[Dataset entries]
:::::
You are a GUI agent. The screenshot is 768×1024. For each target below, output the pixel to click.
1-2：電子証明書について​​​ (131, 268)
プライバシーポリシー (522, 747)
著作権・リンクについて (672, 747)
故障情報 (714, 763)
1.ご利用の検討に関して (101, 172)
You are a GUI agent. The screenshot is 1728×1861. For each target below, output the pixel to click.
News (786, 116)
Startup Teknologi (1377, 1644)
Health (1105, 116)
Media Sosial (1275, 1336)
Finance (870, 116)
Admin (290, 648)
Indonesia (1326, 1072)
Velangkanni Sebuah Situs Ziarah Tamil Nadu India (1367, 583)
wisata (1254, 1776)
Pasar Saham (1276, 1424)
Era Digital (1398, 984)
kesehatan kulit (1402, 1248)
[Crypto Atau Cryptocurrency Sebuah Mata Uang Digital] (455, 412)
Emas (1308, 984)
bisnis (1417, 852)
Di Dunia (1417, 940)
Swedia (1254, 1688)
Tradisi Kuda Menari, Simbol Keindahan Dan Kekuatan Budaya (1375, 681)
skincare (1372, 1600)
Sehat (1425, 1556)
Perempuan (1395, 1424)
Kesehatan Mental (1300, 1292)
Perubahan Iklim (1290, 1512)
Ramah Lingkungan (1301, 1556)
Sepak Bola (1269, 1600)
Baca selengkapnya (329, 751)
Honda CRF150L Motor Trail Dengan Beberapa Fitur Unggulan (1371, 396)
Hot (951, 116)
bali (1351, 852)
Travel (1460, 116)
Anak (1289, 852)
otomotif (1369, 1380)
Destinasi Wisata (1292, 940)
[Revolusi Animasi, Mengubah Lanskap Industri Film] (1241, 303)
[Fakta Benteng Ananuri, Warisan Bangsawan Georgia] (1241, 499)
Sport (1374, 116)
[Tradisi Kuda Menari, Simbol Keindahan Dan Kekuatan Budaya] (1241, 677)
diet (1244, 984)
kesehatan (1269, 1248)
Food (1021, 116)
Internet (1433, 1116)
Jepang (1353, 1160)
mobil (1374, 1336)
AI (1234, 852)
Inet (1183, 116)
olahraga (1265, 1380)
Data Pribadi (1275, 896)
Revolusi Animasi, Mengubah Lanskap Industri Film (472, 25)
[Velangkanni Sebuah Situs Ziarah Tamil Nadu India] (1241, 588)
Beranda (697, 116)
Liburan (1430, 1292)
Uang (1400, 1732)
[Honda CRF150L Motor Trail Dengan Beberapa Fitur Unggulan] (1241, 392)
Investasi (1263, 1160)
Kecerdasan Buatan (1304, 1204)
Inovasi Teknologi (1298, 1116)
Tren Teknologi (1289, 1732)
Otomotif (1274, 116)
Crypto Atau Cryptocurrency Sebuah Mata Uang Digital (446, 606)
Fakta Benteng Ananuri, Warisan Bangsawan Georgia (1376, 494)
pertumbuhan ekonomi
:::::
Restate word for word the entries above, starting at the line with "kesehatan (1269, 1248)" and ending at the line with "Revolusi Animasi, Mengubah Lanskap Industri Film (472, 25)", inclusive, and no others.

## PROBLEM SOLUTION
kesehatan (1269, 1248)
Food (1021, 116)
Internet (1433, 1116)
Jepang (1353, 1160)
mobil (1374, 1336)
AI (1234, 852)
Inet (1183, 116)
olahraga (1265, 1380)
Data Pribadi (1275, 896)
Revolusi Animasi, Mengubah Lanskap Industri Film (472, 25)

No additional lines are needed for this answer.